Já que já deixamos claro que tudo o que você publica se torna público – eu sei, ovo de Colombo... – vamos continuar aqui com a hipótese nula de que você não dá a mínima pra isso. Todo mundo sabe a que festas você vai, onde você não faz idéia de como chegou pela manhã, qual a sua raça de cachorro favorita – ei, redes sociais também são pra coisas completamente inofensivas! Questão é: você tem uma vida social. Legal.

Aparentemente não tão legal pra algumas empresas. E eu acho isso meio errado.

"Meio" porque acho que a empresa tem todo o direito de fuçar em coisas que você fez pública. Novamente, a responsabilidade é sua – e não vou tocar aqui em coisas que outras pessoas façam públicas por você; isso é fofoca. E eu entendo perfeitamente que uma empresa não vai querer te contratar se você passa o horário comercial falando mal da empresa em que você trabalha agora, ou tripudiando da filosofia empresarial deles. Ate aí é compreensível.

Só que aí o texto descreve o candidato indesejável aparecendo em fotos na balada, com bebida alcóolica e visivelmente bêbado. Sim, e daí, senhor recrutador? Se o sujeito aparece na segunda de manhã e faz um excelente trabalho, que diferença faz quantos e quais drinks ele bebe?
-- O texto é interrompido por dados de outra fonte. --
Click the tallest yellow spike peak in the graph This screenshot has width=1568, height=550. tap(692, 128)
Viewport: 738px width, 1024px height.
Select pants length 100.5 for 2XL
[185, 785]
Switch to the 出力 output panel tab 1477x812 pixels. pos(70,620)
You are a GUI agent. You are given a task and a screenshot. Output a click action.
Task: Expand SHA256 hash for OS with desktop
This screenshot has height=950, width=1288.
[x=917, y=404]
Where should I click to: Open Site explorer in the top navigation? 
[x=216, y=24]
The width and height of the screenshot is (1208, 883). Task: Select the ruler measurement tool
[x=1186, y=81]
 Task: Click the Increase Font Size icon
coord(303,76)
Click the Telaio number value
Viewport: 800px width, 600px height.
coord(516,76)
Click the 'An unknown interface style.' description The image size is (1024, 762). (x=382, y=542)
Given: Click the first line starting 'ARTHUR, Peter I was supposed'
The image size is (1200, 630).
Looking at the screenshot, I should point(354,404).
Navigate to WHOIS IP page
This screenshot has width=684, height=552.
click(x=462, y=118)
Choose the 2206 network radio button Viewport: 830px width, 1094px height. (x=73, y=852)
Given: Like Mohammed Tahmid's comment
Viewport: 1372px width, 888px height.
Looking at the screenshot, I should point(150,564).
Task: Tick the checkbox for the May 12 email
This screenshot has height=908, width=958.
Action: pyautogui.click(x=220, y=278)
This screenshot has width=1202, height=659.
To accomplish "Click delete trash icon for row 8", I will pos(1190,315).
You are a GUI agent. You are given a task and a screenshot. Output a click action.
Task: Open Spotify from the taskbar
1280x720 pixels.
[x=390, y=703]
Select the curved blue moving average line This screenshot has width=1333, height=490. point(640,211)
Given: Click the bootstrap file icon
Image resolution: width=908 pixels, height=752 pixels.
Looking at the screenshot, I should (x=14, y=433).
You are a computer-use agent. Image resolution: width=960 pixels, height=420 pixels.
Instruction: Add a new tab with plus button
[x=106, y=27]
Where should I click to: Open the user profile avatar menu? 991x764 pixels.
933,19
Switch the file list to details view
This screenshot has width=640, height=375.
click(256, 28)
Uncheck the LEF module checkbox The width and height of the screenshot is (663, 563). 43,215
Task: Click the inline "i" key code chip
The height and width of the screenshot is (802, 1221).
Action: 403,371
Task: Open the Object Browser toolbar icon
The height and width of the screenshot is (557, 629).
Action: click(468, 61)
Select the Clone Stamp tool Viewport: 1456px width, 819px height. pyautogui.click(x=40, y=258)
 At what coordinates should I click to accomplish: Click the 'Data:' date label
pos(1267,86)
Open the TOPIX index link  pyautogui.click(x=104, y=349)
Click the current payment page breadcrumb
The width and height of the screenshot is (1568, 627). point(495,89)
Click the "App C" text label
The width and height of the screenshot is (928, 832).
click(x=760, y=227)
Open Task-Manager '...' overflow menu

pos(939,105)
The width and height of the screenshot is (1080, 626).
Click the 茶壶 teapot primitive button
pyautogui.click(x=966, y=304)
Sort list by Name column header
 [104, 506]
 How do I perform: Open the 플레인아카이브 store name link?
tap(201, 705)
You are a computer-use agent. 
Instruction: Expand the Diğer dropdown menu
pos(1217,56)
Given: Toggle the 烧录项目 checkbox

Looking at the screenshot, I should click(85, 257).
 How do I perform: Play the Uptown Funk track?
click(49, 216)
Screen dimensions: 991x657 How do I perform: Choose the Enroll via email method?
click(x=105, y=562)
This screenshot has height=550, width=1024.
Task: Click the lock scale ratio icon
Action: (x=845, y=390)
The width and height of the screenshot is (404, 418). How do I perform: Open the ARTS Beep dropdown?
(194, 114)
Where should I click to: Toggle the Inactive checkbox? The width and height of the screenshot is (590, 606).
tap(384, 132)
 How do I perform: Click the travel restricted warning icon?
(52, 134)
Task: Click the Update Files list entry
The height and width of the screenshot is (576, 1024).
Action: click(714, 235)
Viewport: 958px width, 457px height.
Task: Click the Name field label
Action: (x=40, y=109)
Existem casos e casos, claro. Se seu trabalho pretendido realmente envolver ter uma vida pública, ou você esteja se candidatando a um cargo na Igreja(ou não, sei lá) isso provavelmente importa. Mas para a maioria dos empregos, a não ser que o candidato esteja fazendo coisas extremamente repreensíveis – e provavelmente já devia era estar preso a essa altura do campeonato –, acho que uma separação entre vida profissional e pessoal é extremamente importante.

Se bem que, se sua empresa quer contratar uma máquina sem alma em forma humana, você provavelmente não quer trabalhar pra eles, então fica a dica: poste uma foto com um copo de cerveja na sua rede social favorita. Isso vai te salvar de um belo pé no saco no futuro.